*RECORDS SUPPLIED*.

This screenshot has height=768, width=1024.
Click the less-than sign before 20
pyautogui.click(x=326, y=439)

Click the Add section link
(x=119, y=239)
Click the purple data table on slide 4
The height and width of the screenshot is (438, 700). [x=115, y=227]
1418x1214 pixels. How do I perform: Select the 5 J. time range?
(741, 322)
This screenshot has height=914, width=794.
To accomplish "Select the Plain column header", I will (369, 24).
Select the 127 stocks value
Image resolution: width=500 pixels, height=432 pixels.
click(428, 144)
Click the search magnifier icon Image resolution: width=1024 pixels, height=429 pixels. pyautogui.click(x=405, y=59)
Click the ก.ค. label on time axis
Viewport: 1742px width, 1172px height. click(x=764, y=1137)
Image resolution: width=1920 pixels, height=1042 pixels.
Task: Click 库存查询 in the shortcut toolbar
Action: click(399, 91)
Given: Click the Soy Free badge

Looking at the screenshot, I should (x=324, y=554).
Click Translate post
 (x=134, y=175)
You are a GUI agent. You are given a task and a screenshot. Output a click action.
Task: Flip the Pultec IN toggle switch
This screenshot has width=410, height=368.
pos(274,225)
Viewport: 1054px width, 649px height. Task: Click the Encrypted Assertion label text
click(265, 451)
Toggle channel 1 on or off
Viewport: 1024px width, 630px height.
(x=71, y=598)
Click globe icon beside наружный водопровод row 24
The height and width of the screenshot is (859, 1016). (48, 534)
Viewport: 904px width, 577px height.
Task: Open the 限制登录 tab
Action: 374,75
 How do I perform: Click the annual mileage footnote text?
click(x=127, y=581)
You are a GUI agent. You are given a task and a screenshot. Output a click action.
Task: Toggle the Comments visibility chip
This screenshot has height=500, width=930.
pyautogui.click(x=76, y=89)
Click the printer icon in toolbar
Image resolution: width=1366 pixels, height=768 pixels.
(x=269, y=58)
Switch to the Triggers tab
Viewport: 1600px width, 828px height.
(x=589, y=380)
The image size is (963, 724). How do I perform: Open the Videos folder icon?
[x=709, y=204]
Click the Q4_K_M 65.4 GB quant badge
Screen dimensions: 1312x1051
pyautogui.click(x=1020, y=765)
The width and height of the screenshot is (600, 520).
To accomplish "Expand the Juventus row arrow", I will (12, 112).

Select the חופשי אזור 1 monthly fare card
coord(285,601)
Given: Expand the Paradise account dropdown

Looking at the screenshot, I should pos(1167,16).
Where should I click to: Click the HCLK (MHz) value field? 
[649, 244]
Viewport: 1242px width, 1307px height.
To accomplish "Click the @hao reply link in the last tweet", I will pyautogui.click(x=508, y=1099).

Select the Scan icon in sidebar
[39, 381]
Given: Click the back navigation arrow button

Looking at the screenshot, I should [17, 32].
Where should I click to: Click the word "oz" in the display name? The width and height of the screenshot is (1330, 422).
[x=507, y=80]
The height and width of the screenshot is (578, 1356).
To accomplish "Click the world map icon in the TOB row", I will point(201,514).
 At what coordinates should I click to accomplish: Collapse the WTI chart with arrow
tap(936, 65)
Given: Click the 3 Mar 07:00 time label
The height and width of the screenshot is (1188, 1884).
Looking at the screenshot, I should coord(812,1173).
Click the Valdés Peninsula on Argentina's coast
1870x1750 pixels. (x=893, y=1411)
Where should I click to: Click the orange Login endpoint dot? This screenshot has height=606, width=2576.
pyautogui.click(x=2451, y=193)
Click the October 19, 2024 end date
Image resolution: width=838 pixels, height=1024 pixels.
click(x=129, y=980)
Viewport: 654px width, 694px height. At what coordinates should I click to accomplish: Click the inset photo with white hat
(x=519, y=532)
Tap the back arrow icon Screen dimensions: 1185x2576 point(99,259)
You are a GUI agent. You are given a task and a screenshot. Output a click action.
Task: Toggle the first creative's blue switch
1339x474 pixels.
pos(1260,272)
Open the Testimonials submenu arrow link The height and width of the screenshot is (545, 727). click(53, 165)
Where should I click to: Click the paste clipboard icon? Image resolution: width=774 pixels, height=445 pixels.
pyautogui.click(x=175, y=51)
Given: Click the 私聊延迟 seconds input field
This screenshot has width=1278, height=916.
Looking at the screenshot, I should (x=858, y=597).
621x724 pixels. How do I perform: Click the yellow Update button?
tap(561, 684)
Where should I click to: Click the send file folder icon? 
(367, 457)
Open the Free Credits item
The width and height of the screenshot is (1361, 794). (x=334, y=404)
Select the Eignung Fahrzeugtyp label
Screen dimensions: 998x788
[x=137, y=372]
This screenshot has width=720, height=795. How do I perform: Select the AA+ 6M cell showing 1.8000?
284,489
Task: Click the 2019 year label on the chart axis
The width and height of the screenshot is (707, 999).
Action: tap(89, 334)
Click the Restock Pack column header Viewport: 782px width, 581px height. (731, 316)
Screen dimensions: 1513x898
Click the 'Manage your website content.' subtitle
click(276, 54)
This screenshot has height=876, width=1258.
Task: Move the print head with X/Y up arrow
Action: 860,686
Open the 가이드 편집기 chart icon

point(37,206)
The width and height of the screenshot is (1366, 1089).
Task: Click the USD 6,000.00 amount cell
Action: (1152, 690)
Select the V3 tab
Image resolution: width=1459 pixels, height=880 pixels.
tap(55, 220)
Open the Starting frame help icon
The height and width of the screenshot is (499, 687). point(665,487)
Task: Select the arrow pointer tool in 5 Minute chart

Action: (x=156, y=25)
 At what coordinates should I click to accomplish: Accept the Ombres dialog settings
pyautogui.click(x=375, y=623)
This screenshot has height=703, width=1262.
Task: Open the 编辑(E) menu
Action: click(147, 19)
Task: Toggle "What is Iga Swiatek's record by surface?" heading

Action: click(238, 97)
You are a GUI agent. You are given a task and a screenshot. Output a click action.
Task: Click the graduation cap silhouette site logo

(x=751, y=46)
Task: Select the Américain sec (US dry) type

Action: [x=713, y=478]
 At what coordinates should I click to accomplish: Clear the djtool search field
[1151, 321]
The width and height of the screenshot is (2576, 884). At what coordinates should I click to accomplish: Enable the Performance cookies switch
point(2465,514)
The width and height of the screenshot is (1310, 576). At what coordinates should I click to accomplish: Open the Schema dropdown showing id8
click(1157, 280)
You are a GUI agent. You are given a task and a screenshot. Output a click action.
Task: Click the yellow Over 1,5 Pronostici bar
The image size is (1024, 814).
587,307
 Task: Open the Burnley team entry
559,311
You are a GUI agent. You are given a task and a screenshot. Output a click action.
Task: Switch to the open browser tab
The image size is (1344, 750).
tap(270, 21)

*PROBLEM TO SOLVE*. Within the material above, show every line that includes "column".

*EXERCISE ANSWER*.
To accomplish "Select the Plain column header", I will (369, 24).
Click the Restock Pack column header Viewport: 782px width, 581px height. (731, 316)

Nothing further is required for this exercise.